(Exercise materials)

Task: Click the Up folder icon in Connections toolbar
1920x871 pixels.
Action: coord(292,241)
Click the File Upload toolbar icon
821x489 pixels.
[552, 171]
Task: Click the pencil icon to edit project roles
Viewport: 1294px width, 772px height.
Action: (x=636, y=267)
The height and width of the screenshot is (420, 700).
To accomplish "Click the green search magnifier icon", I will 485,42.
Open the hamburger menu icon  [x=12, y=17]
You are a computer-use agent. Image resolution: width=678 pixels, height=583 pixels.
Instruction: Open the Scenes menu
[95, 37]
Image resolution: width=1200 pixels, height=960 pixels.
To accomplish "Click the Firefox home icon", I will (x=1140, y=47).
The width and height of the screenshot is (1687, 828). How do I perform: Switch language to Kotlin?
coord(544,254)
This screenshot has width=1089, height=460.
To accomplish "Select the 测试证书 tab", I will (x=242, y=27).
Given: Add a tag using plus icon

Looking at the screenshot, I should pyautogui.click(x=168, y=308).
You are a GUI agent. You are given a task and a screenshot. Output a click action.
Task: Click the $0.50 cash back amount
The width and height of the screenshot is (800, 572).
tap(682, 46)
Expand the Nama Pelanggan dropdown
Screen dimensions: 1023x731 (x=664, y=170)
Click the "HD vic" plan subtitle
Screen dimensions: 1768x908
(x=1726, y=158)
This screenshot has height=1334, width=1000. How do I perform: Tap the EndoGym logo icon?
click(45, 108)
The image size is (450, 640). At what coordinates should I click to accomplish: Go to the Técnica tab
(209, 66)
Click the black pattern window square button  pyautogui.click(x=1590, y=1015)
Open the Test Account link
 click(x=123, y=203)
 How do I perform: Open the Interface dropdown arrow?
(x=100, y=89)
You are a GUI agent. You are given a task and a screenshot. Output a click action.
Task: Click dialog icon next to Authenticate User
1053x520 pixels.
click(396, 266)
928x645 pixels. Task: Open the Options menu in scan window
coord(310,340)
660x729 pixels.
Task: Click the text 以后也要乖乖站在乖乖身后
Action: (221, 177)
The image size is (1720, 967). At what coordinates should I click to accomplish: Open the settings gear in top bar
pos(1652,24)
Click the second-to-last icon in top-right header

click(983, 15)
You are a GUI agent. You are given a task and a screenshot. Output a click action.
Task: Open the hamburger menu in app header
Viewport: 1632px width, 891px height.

(End Exercise materials)

Activity -> Word for word, restate the lines above.

Task output ->
Task: Click the Up folder icon in Connections toolbar
1920x871 pixels.
Action: coord(292,241)
Click the File Upload toolbar icon
821x489 pixels.
[552, 171]
Task: Click the pencil icon to edit project roles
Viewport: 1294px width, 772px height.
Action: (x=636, y=267)
The height and width of the screenshot is (420, 700).
To accomplish "Click the green search magnifier icon", I will 485,42.
Open the hamburger menu icon  [x=12, y=17]
You are a computer-use agent. Image resolution: width=678 pixels, height=583 pixels.
Instruction: Open the Scenes menu
[95, 37]
Image resolution: width=1200 pixels, height=960 pixels.
To accomplish "Click the Firefox home icon", I will (x=1140, y=47).
The width and height of the screenshot is (1687, 828). How do I perform: Switch language to Kotlin?
coord(544,254)
This screenshot has width=1089, height=460.
To accomplish "Select the 测试证书 tab", I will (x=242, y=27).
Given: Add a tag using plus icon

Looking at the screenshot, I should pyautogui.click(x=168, y=308).
You are a GUI agent. You are given a task and a screenshot. Output a click action.
Task: Click the $0.50 cash back amount
The width and height of the screenshot is (800, 572).
tap(682, 46)
Expand the Nama Pelanggan dropdown
Screen dimensions: 1023x731 (x=664, y=170)
Click the "HD vic" plan subtitle
Screen dimensions: 1768x908
(x=1726, y=158)
This screenshot has height=1334, width=1000. How do I perform: Tap the EndoGym logo icon?
click(45, 108)
The image size is (450, 640). At what coordinates should I click to accomplish: Go to the Técnica tab
(209, 66)
Click the black pattern window square button  pyautogui.click(x=1590, y=1015)
Open the Test Account link
 click(x=123, y=203)
 How do I perform: Open the Interface dropdown arrow?
(x=100, y=89)
You are a GUI agent. You are given a task and a screenshot. Output a click action.
Task: Click dialog icon next to Authenticate User
1053x520 pixels.
click(396, 266)
928x645 pixels. Task: Open the Options menu in scan window
coord(310,340)
660x729 pixels.
Task: Click the text 以后也要乖乖站在乖乖身后
Action: (221, 177)
The image size is (1720, 967). At what coordinates should I click to accomplish: Open the settings gear in top bar
pos(1652,24)
Click the second-to-last icon in top-right header

click(983, 15)
You are a GUI agent. You are given a task and a screenshot. Output a click action.
Task: Open the hamburger menu in app header
Viewport: 1632px width, 891px height.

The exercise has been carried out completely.